Nah it makes some sense for portability between architectures. Or at least it did back when C was invented and there were some wild architectures out there.
And it definitely does allow some optimisation. But probably nothing significant on modern out-of-order machines.
> probably nothing significant on modern out-of-order machines.
having no UB at all will kill a lot of optimizations still relevant today (and won't match anymore to hardware as some UB is on hardware level)
out of order machines aren't magically fixing that, just makes some less optimized code work better, but not all
and a lot of low energy/cheap hardware does have no or very very limited out of order capabilities so it's still very relevant and likely will stay very relevant for a very long time
Plenty of things! The resulting pointer may not be pointing to an object that is currently live, for example. It may not even be pointing to an object that makes any sense in the language's object model. It might be pointing to a return address on the stack, for example. Or a constant in the constant pool. Or a saved register in the middle of a computation that corresponds to no variables in the original program.

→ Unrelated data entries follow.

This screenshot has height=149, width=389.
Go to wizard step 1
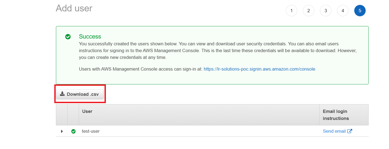point(292,11)
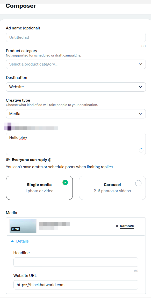
Task: Click the Headline input field
Action: coord(76,262)
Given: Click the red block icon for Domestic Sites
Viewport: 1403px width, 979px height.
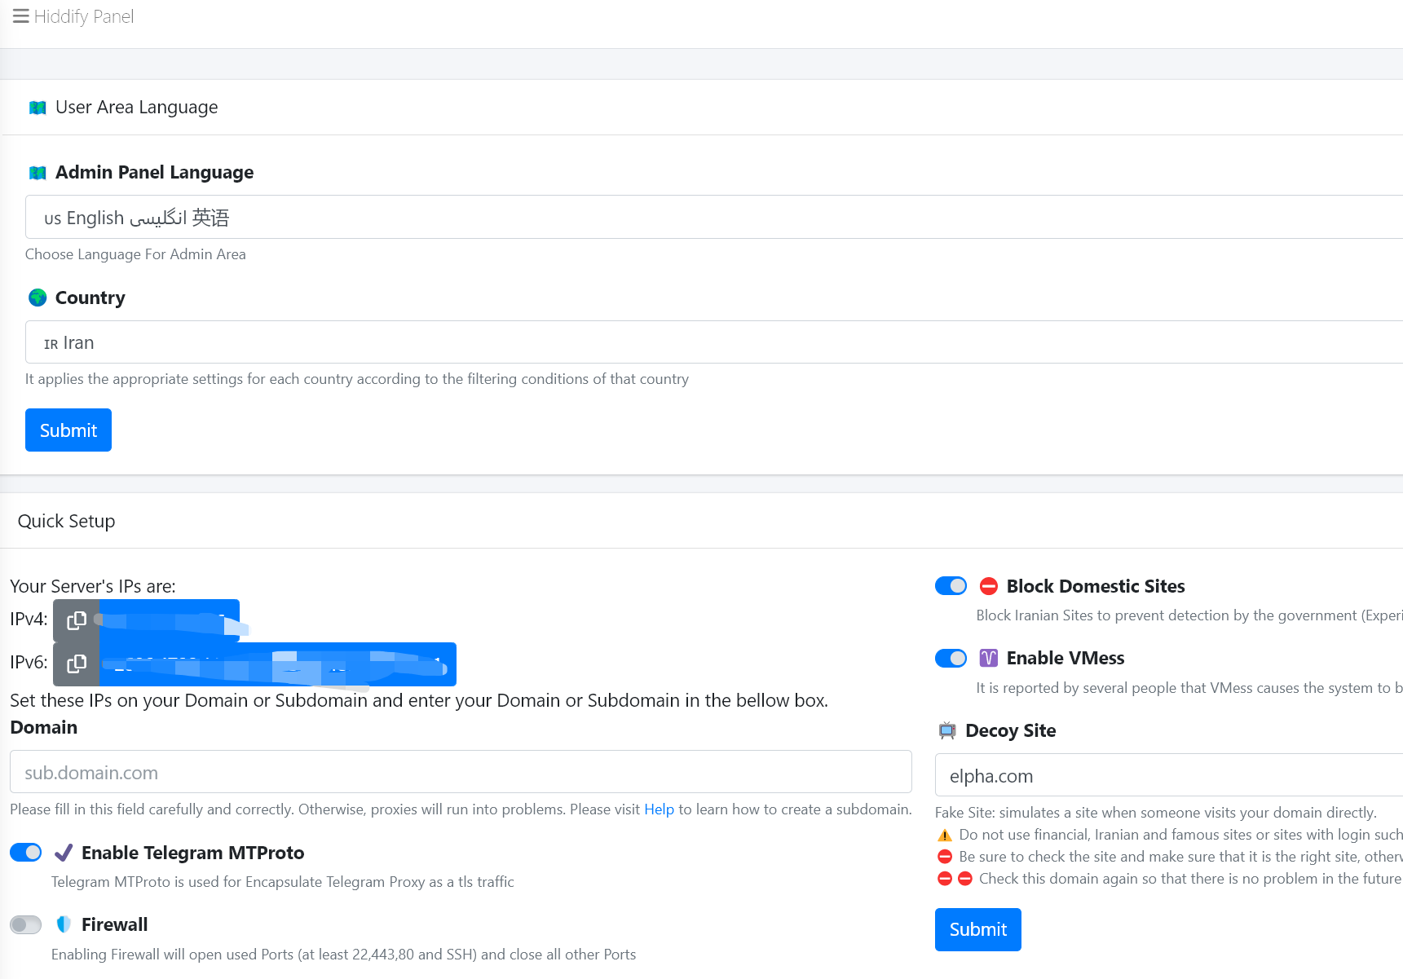Looking at the screenshot, I should [988, 586].
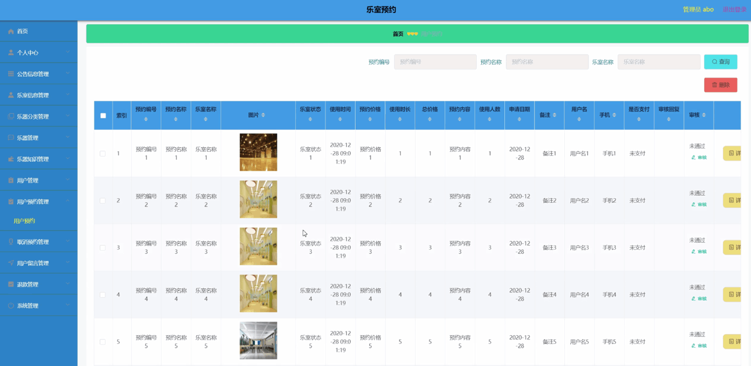
Task: Click the 用户管理 icon in the sidebar
Action: [9, 180]
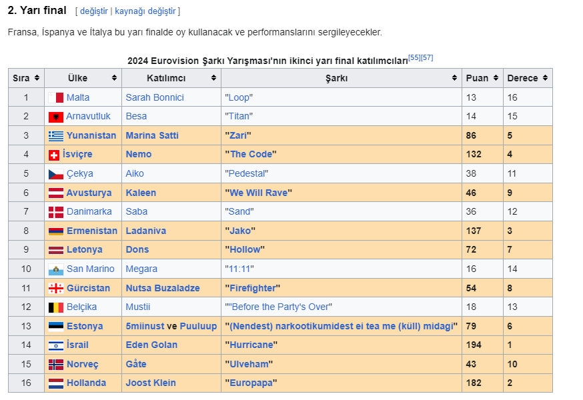This screenshot has height=400, width=583.
Task: Click the Israel flag icon
Action: pyautogui.click(x=56, y=345)
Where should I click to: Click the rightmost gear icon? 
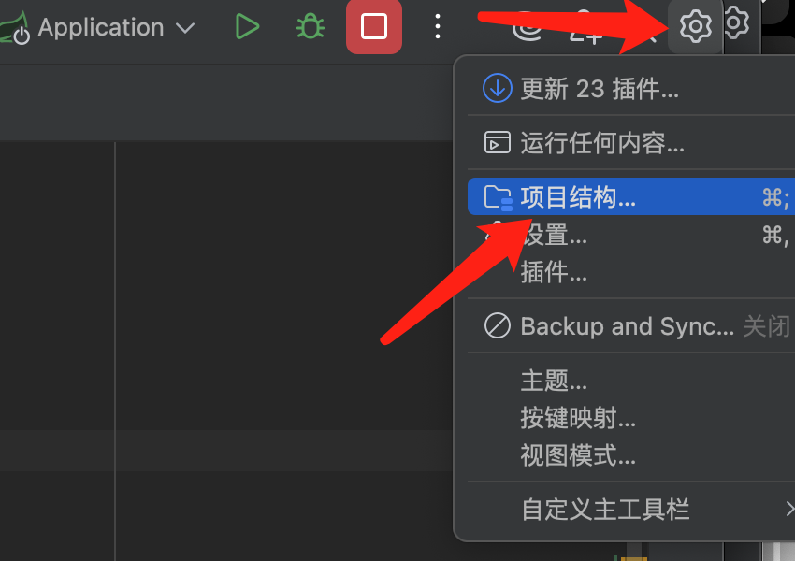(736, 22)
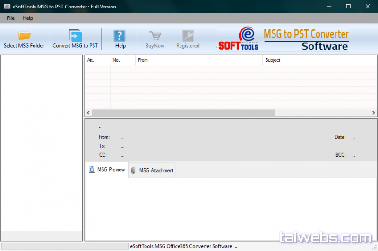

In short, the moment you enable integer-to-pointer conversions (assuming your target has a flat address space), you create pointer provenance problems whose only resolution is that some things have to be UB.
I don't think any of those are undefined behavior in the strict sense in which the term is defined in the C/C++ standards. Pointer casts are defined behavior. I believe the things you point to are either implementation-defined or unspecified, which is different from UB.
It may seem nitpicky, but the downside of relying on implementation defined or unspecified behavior is largely boxed and contained. E.g you might get a memory access error. UB is, in principle, completely unlimited in downside. And because of that, it often interacts badly with optimization passes, resulting in very strange bugs.
Pointer provenance is UB in the C/C++ sense, although it's one that largely lurks in the implementation-defined behavior of "integer/pointer casts are implementation-defined." The closest you're going to find to a full specification of pointer provenance is TS 6010 (https://www.open-std.org/jtc1/sc22/WG14/www/docs/n3226.pdf), but it should be noted that no compilers actually implement provenance strictly along the lines of TS 6010. Instead, they implement a poorly-documented, buggy, internally incoherent definition of provenance...
> It may seem nitpicky, but the downside of relying on implementation defined or unspecified behavior is largely boxed and contained.
... that is incoherent precisely because the interactions of provenance with optimizations isn't boxed and contained.
It's really not until people started putting the model into formal semantics that they realized "hey, wait a second, this means either most of our optimizations are wrong or our semantics are wrong" and the consensus is that it was the semantics that were broken.